La samaritana y el pozo de Dios Antonio Pavía |
Llegada para Jesús a su término
la etapa que los exegetas llaman su vida oculta, su Padre abre el pórtico que
le introduce en la misión para la que le ha enviado, dirigiendo sus pasos hacia
el río Jordán donde Juan estaba bautizando. Quiere que su Hijo sea manifestado
como tal ante el pueblo. Jesús se acerca entonces a Juan para ser bautizado por
él. Mateo nos relata la proclamación que el Padre hizo de su divinidad apenas
emergió de las aguas bautismales: “Bautizado Jesús, salió luego del agua; y en
esto se abrieron los cielos y vio al Espíritu de Dios que bajaba en forma de
paloma y venía sobre él. Y una voz que salía de los cielos decía: Este es mi
Hijo en quien me complazco” (Mt 3,16-17).
La riqueza catequética de este
texto es inmensa. En primer lugar vemos a Jesús mostrando a todos el alfa y
omega de su misión: el Misterio Pascual. Inmerso en las aguas -imagen de su
descenso al sepulcro, a los abismos que desintegran al hombre- emerge,
victorioso, de ellas. Es su victoria y la nuestra. Su elevarse hacia lo alto
desde las profundidades, simboliza su abrir las puertas de los cielos —la
esfera, el ámbito de Dios- que estaban cerradas para el hombre. Por supuesto
que todos los demás israelitas que se sumergían en las aguas también se
elevaban sobre ellas. La novedad de Jesús es que en Él se abrieron al unísono
las aguas y los cielos; y además, el Padre testifica a los ojos de todos quién
es ese Jesús: “Este es mi Hijo amado en quien me complazco”.

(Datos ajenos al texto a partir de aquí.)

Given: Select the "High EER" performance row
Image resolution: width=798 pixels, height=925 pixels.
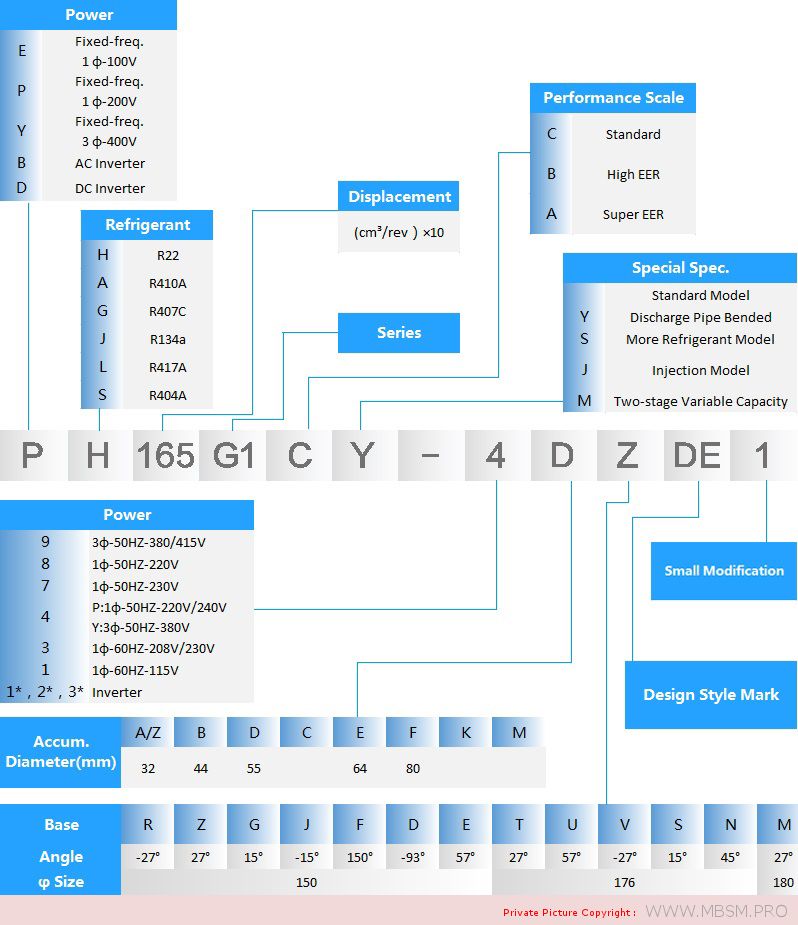Looking at the screenshot, I should (633, 174).
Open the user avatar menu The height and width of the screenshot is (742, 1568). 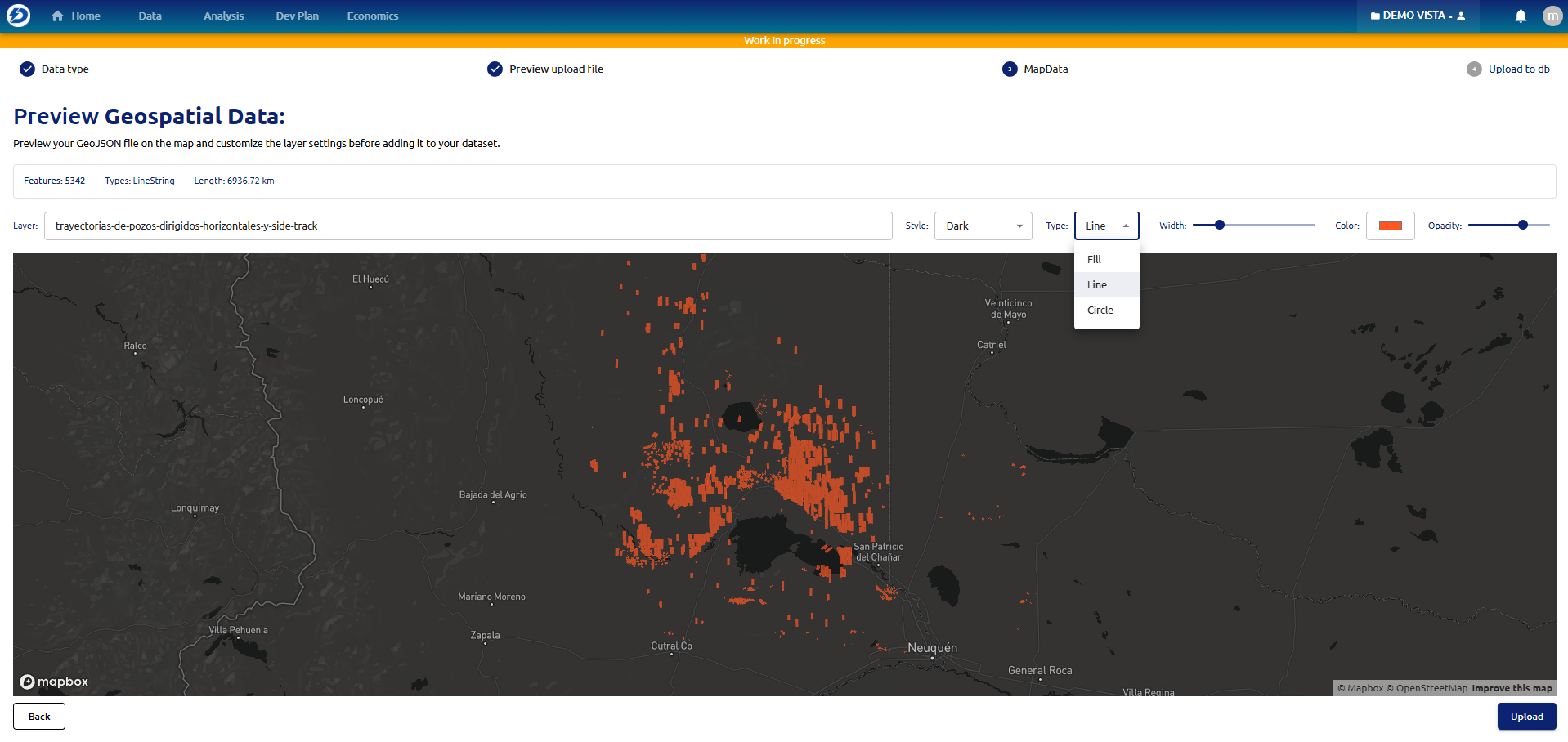coord(1552,16)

Así como en la creación, tal y
como catequéticamente nos la narra el libro del Génesis, cada maravilla que
sale de las manos de Yahvé viene acompañada de una declaración aprobatoria —“y
vio Dios que era bueno”-, en el bautismo de su Hijo la aprobación es pública, alcanza
a todos los que están en el Jordán. Bajo un silencio sólo comparable al que
acompañó a Israel en la teofanía del Sinaí, resonó la aprobación de Dios. Estas
voces vivas del Dios viviente consumaron la creación del hombre por medio de la
cual llega a ser hijo amado, hijo de su complacencia. La humanidad ha sido recreada
en el Hijo.
Volvemos al bautismo de Jesús en
el Jordán: Cómo se desdobló en mil direcciones la Palabra del Padre en el
corazón y el alma del Hijo que se abría camino en las aguas. ¿Qué pasó en el
corazón del Hijo al escuchar al Padre? Esto hace parte de su secreto que no nos
es permitido abordar. Lo que sí alcanzamos a saber es que, inmediatamente
después del bautismo, el Espíritu condujo a Jesús al desierto, ahí donde
Satanás se hace fuerte contra el hombre. Con la Palabra del Padre revistiendo
todo su ser, camina hacia allí para provocar un combate, cuerpo a cuerpo, con
el Padre de la Mentira (Jn 8,44). Desde el punto de vista catequético, los que
se enfrentan en este combate son las dos seducciones que se abren al hombre: la
de la Palabra de Dios y la del Tentador.
Jesús se adentra en el desierto
para enseñarnos que poderoso es Dios para convertir el campo del Tentador en el
lugar santo por excelencia. Lugar santo porque es en él donde Dios se da a
conocer. Lugar santo porque en él el hombre alcanza el conocimiento sublime de
dos misterios: el de Dios y el suyo. Misterios que tienden de forma natural a
entrelazarse ahí, en el lugar santo, en el desierto.
Sólo el que, como Jesús, acepta
ser conducido al desierto/soledad y polariza su búsqueda de Dios en el hecho
único de guardar la Palabra en un terreno tan hostil a Él... llega a conocerlo.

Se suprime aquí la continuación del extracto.